# Text block:
──────────────────────────────

Practical jokes like this make any trip to court a true joy!

Free Waterfall, Jr. v. Farnsworth
Property line dispute. Waterfall, Jr. claims that “no one can, like, own land, man.” Farnsworth has responded that one can own property, provided they are not a “penniless hippie.” Farnsworth also seeks clarification as to whether existing laws permit use of “doomsday devices” to deter trespassers.

Mitchell v. Fire Department
While Mitchell admits carelessness in starting fire via an attempt to cook Jiffy Pop while under the influence of Wild Turkey, he questions whether the fire department was justified in using “so much goddamned water.”

Mitchell seeks compensation for water damage to property including:
– Four (4) black velvet paintings;
– “that sandwich I was going to eat later;”
– hard-bound collection of Tiger Beat magazines; and
– several “outdated electronic devices.”

The fire department has countered with “next time (and there will be a next time, you drunken moron), we’ll just let the fucker burn to the ground,” adding “burn, motherfucker, burn.”

Gleason v. Rasmussen
Gleason seeks clarification as to why Rasmussen is unwilling to keep his “multitudinous offspring” off his well-cared-for lawn. Rasmussen’s offspring are accused of “wearing a path between the house and the garage,” “coming and going at all hours of the night,” and “playing their music, if you can call it that, at intrusive levels.”

Rasmussen has countered that his children (“and there’s only five of them, possibly six”) are law-abiding citizens, who “aren’t trying to cause any problems” and are “generally pretty good students, I mean not honor roll or anything and only the youngest boy has had to repeat a grade.” Gleason has countered “those kids are trouble, I just know it,” going on to point out that the “slow one” has been eating the flowers out behind his garage.

Rasmussen has cited Adams v. Jenkins to wit: they are “just kids being kids. Cut ’em a break,” adding “mind your own business and close your drapes once in a while.”

Garelli v. Landover Hills Community Pool
Garelli has filed a motion for a dismissal of his lifetime ban from the community pool, stating that his ban is “excessive, punitive and a violation of his right to enjoy publicly-funded recreation.”

Pool representatives have stated that, despite several warnings, Garelli has continued to sport an “unattractive combination of gold medallions, chest hair and barely-there Speedos.” Garelli has also “made a mockery of this family-friendly atmosphere with his crude sexual comments, endless requests for ‘more disco,’ and visible erections.” He also refuses to “stop running around the pool or diving into the shallow end.”

──────────────────────────────

# Information provided:
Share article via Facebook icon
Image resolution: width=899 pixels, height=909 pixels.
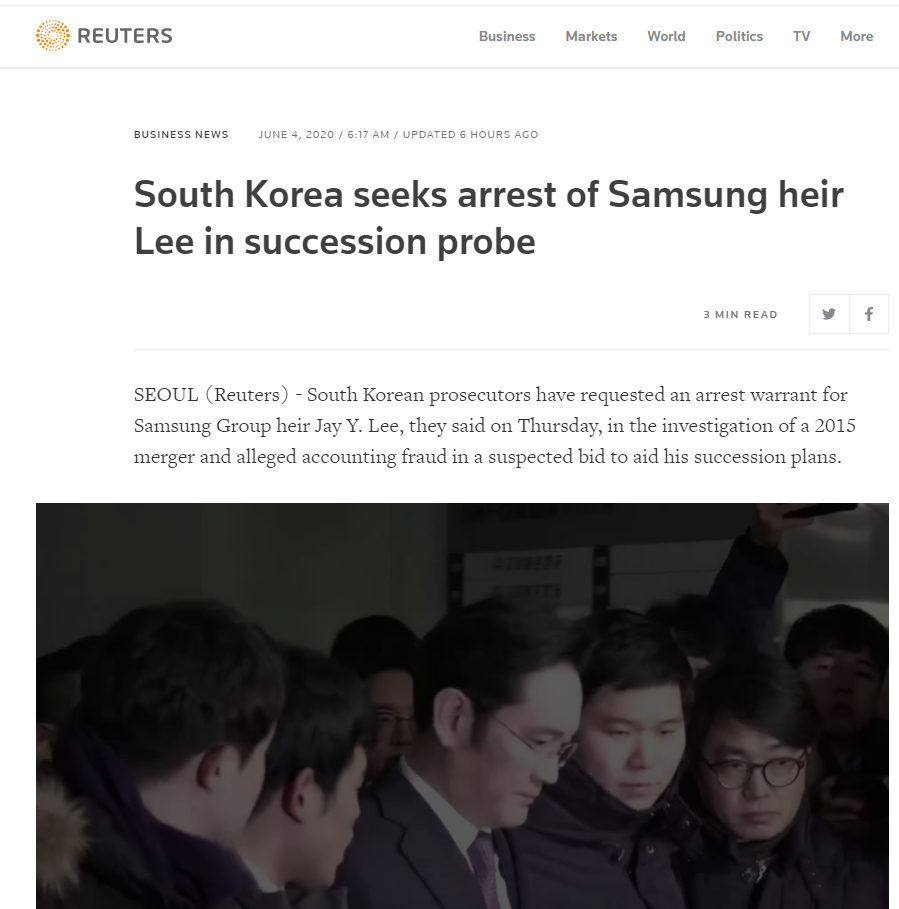coord(869,314)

──────────────────────────────

# Required tasks:
**a.** In the docket text, what was Mitchell trying to cook when he started the fire?
**b.** From the docket text, output the passage that begins at the words "Practical jokes like" and stops after "to deter trespassers.".
**c.** List every item of property for which Mitchell seeks compensation for water damage in the docket text.

# Per-task answers:
**a.** Jiffy Pop

**b.**
Practical jokes like this make any trip to court a true joy!

Free Waterfall, Jr. v. Farnsworth
Property line dispute. Waterfall, Jr. claims that “no one can, like, own land, man.” Farnsworth has responded that one can own property, provided they are not a “penniless hippie.” Farnsworth also seeks clarification as to whether existing laws permit use of “doomsday devices” to deter trespassers.

**c.**
- Four (4) black velvet paintings
- "that sandwich I was going to eat later"
- hard-bound collection of Tiger Beat magazines
- several "outdated electronic devices"